NR AWLN
AU Pacheco,P.; Orge,L.; Head,M.; Loureiro,P.; Silva,C.; Ironside,J.; Galo,A.; Coito,G.; Ventura,C.; Silva Dias,M.
TI Novel prion disease mutation R136S has an incomplete penetrance dependent upon codon 129 trans allele
QU International Conference - Prion 2006: Strategies, advances and trends towards protection of society - 3.10.-6.10.2006, Torino, Italy, Lingotto Conference Centre - Poster sessions GEN-22
PT Konferenz-Poster
AB A female patient diagnosed with familial early onset dementia, with two previously deceased (age 46 and 47 years) male siblings with the same neurodegenerative disease, started at age 52 with psychiatric symptoms, generalised myoclonus, Parkinsonic symptoms and progressive dementia. The EEG was lentified, MRI scan results were normal and CSF 14-3-3 was negative. The disease had 4 years of evolution. Genetic analysis of the PRNP gene revealed that the patient was homozygous for a novel mutation R136S linked to methionine at codon 129. R136S consists in a drastic aminoacid substitution in a conserved region of the gene. We didn't found this mutation in 340 unrelated PRNP alleles, thus concluding that it is not a polymorphism. Brain pathology studies on cerebral cortex and cerebellum, revealed little spongiform changes, but a very extensive formation of multicentric large amyloid plaques like in Gerstmann-Sträussler-Scheinker disease. The plaques labeled strongly with prion protein (PrP) antibodies 12F10 and 3F4, revealing massive PrP aggregation and deposition. The plaques showed the predominant involvement of cortical layers 3, 4 and 5 in the cerebral cortex, and the predominant involvement of the molecular layer in the cerebellar cortex. PrP proteinase K resistant western-blot analysis, revealed a distinct pattern with two low molecular weight bands of 5kDa and 8kDa. The patient's mother (age 93), half sister (age 87), daughter and son, were genetically analysed for the PRNP gene: both the mother and half sister were heterozygous for R136S and heterozygous at codon 129, but didn't develop this disease; the father's genotype was inferred as a carrier of the R136S (died age 80 without dementia). So, heterozygous for the R136S and for CD129 polymorphism, don't develop the disease. The disease caused by R136S in the PRNP gene is not transmitted as an autosomic dominant trait as expected. R136S has an incomplete penetrance dependent upon CD129 trans allele. The presence of a normal prion protein with Valine C at position 129 prevents the expression of the disease. The induction of the structural conversion of normal PrP SC into abnormal PrP seems to depend on the "proteic compatibility" between the abnormal and the normal prion coexisting in the cell. The "compatibility" depends on the aminoacid at position 129 that can be either Methionin or Valine, and only molecules with the same aminoacid at position 129 are compatible.

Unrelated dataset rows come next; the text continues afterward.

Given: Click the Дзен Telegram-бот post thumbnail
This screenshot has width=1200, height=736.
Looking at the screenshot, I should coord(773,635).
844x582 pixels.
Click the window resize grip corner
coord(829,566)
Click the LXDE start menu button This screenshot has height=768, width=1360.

AD P. Pacheco, P. Loureiro, C. Silva: Centro de Genética Humana, Instituto Nacional de Saúde, Lisboa, Portugal; L. Orge, A. Galo: Laboratório Nacional de Investigação Veterinária, Lisboa, Portugal; M. Head, J. Ironside: National CJD Surveillance Unit, University of Edimburgh, Edimburgh, UK; G. Coito, C. Ventura: Hospital de Grândola, Grândola, Portugal; M. Silva Dias: Serviço de Neurologia, Hospital de Setúbal, Setúbal, Portugal. E-mail: paula.pacheco@insa.min-saude.pt
SP englisch
PO Italien